Apakah ini terlihat berat untuk anak SD? Menurut saya tidak. Para penggagas bisa merancang teaching plan yang fun dalam games, simulasi atau mini essay, misalnya dengan menunjukkan kata-kata mana yang layak/tidak layak ditampilkan di akun social media, menayangkan video / infografis tentang cyberbullying, menuliskan tentang apa yang dirasakan orang lain jika dihina melalui social media dan dibaca oleh banyak orang dan masih banyak lagi.

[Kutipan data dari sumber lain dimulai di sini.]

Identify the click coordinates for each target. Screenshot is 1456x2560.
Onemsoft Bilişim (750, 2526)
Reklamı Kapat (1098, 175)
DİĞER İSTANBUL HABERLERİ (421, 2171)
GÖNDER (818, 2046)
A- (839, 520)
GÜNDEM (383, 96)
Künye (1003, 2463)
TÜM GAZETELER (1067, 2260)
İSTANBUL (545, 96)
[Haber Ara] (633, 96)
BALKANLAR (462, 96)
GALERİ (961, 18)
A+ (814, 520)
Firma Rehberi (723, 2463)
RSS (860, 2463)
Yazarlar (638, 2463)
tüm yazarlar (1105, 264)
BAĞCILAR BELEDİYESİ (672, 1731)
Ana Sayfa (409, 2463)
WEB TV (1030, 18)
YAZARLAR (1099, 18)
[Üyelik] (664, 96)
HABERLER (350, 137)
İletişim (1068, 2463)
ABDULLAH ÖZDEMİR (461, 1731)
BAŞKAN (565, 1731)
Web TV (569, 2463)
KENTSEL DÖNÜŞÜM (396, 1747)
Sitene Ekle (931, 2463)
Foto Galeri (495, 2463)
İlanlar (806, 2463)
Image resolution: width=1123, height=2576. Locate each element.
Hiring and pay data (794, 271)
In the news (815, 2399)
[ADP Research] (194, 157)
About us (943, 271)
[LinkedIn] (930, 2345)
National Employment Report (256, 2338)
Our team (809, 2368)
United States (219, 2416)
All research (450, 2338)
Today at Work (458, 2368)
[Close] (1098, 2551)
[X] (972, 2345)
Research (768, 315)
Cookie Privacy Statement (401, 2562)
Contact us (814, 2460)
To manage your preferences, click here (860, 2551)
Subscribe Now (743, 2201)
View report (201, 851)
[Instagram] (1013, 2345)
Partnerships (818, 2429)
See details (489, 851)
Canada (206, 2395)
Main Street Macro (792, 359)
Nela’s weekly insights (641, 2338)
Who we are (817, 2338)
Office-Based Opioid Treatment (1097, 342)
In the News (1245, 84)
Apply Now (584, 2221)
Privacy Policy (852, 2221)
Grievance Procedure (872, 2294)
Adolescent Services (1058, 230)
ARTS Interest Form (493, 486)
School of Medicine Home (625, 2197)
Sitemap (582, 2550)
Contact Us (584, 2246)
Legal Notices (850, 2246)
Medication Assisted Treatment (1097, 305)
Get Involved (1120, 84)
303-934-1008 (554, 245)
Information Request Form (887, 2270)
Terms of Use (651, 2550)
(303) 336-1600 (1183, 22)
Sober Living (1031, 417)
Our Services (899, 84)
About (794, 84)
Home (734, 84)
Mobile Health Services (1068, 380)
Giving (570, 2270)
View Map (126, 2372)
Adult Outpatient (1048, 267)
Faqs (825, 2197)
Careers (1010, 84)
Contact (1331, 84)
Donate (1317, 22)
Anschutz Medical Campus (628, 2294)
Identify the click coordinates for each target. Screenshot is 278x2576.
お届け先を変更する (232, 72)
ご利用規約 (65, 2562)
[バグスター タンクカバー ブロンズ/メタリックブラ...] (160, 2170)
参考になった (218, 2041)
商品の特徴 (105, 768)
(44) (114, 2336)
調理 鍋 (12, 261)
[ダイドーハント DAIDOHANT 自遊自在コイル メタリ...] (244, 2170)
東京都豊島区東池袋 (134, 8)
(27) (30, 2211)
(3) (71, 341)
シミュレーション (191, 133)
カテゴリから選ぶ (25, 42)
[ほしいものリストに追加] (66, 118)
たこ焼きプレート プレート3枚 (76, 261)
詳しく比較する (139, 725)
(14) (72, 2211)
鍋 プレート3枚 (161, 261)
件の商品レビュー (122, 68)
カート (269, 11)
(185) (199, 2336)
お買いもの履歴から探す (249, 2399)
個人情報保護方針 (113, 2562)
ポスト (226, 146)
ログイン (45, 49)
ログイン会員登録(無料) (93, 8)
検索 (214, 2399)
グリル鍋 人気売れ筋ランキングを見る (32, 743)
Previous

Masih banyak orangtua menganggap bahwa media dan internet adalah tempat bermain virtual bagi anak-anaknya tanpa tahu ada yang mengintip dari ketidaktahuan akan bahaya-bahaya penggunaanya yang tidak bijak. Padahal, saat ini kita terkepung oleh media dan internet. Di saat televisi membangun hiperrealitas melalui tayangan-tayangannya, internet mengunci kita dalam dunia ‘gaib’ yang tak tersentuh, dan derasnya arus informasi yang tak mudah dibendung. Kecerdasan dalam menggunakan teknologi baru tentunya mesti diimbangi dengan knowledge yang cukup tentang kebijakan dalam pemanfaatannya. Cara yang bisa dilakukan untuk mengontrolnya adalah dari dalam diri sendiri dengan bekal pengetahuan yang cukup sejak dini.
Now, life is in our thumbs. We decide! ;)
Komentar
Posting Komentar
Thankyou for your feedback!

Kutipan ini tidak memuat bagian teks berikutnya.